If a pension plan's assets exceed its liabilities, it may be terminated in a “standard termination.” In a “standard termination,” plan assets are used to purchase insurance company annuities designed to cover all liabilities of the plan (for all active, retired and terminated participants and survivors). The Retirement Plan provides that any assets remaining after such a fully funded termination would revert to the Company.

3. What are the requirements for a “distress termination”?

If a pension plan's liabilities exceed its assets, the Retirement Plan may be terminated only in a “distress termination.” A “distress termination” may occur only if the PBGC determines that the entity sponsoring the plan (i.e., the Company), as well as each entity in the sponsor's controlled group of entities, satisfies one of four alternate criteria for a distress termination, pursuant to Section 4041(c) of ERISA, as follows:

  • The entity is in liquidation in bankruptcy, or the entity is in reorganization in bankruptcy, and the bankruptcy court determines that unless the plan is terminated the entity will not be able to pay its debts pursuant to a plan of reorganization and will be unable to continue in business outside the reorganization process, and the court approves the plan termination, or
  • The PBGC determines that termination is required to enable the entity to pay its debts and continue in business, or
  • The PBGC determines that termination is required for the entity to avoid pension plan costs that have become unreasonably burdensome solely as a result of a decline in the entity's workforce covered by all of the entity's pension plans.

4. What happens to the Pension Plan if UAL files for bankruptcy?

Any filing typically does not have an immediate effect on a defined benefit pension plan. Active employees will not lose currently vested pension benefits as a result of bankruptcy and retirees receiving a benefit will continue to do so. There is no advantage to be gained by rushing to file for retirement prior to a bankruptcy filing. As a part of a restructuring under bankruptcy, UAL could attempt to terminate the pension plan. AFA would vigorously oppose any such action. Even if this happened, the plan would still be obligated to pay all vested and funded benefits for current and future retirees. If the plan did not have sufficient assets to pay for the vested benefits (a “distress termination”), the Pension Benefit Guaranty Corporation would guarantee payment of vested pension benefits, subject to certain regulations and maximums. The Defined Contribution Plan (The 401(k)) is not affected by a bankruptcy filing.

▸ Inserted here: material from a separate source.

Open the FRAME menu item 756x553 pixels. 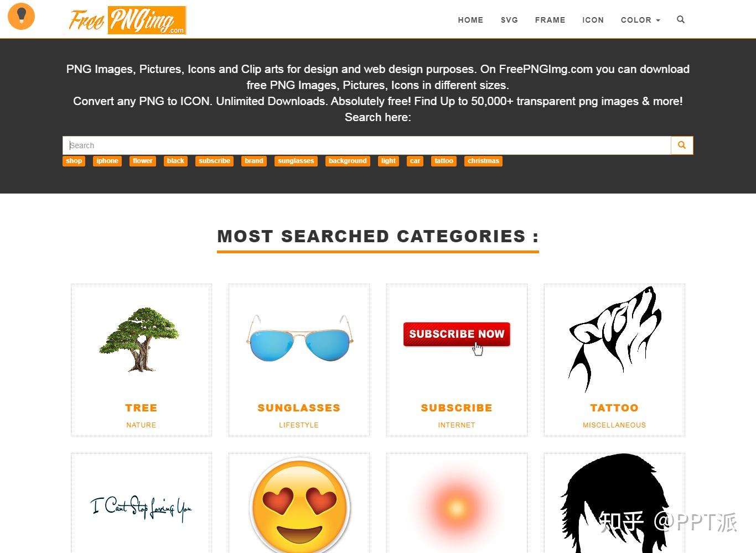coord(550,20)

5. How are retiree medical benefits affected by a bankruptcy?

A filing does not have an immediate impact on retiree medical benefits. They are not guaranteed by a governmental agency. However, they are part of the Flight Attendant Collective Bargaining Agreement. A Company may not modify benefits unless AFA agrees to such modification or unless the court specifically authorizes modification. Similar to the requirements that must be met to modify any collective bargaining agreements, the bankruptcy code sets certain procedures to obtain permanent modifications to these benefits.

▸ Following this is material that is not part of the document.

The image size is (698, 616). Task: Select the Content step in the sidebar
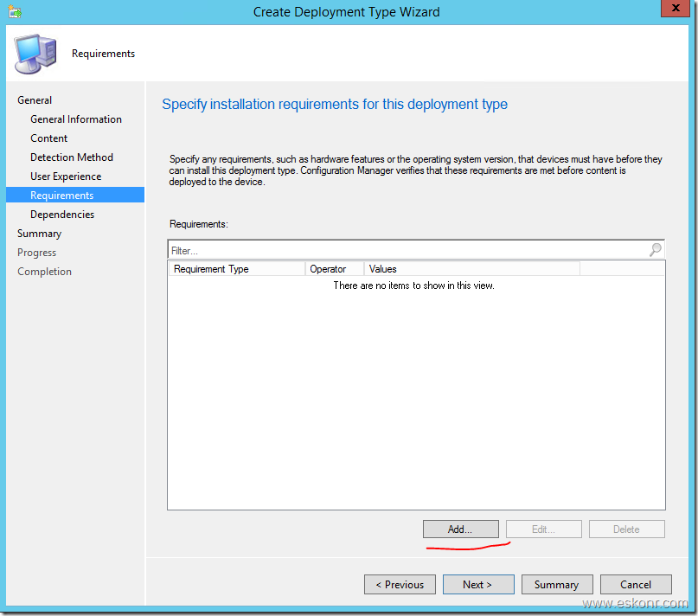(x=48, y=138)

6. Is the pension Plan “fully funded?”

The funding level of the Pension Plan is based on the investments of the plan assets. As the market goes up and down, so does the funding level of the Plan. United was not required to make a contribution to the Flight Attendant Plan in 2002 because the funding level of the plan, plus credits in the plan, did not require it. This does not mean the plan is “fully funded’” but is funded at the legally required level.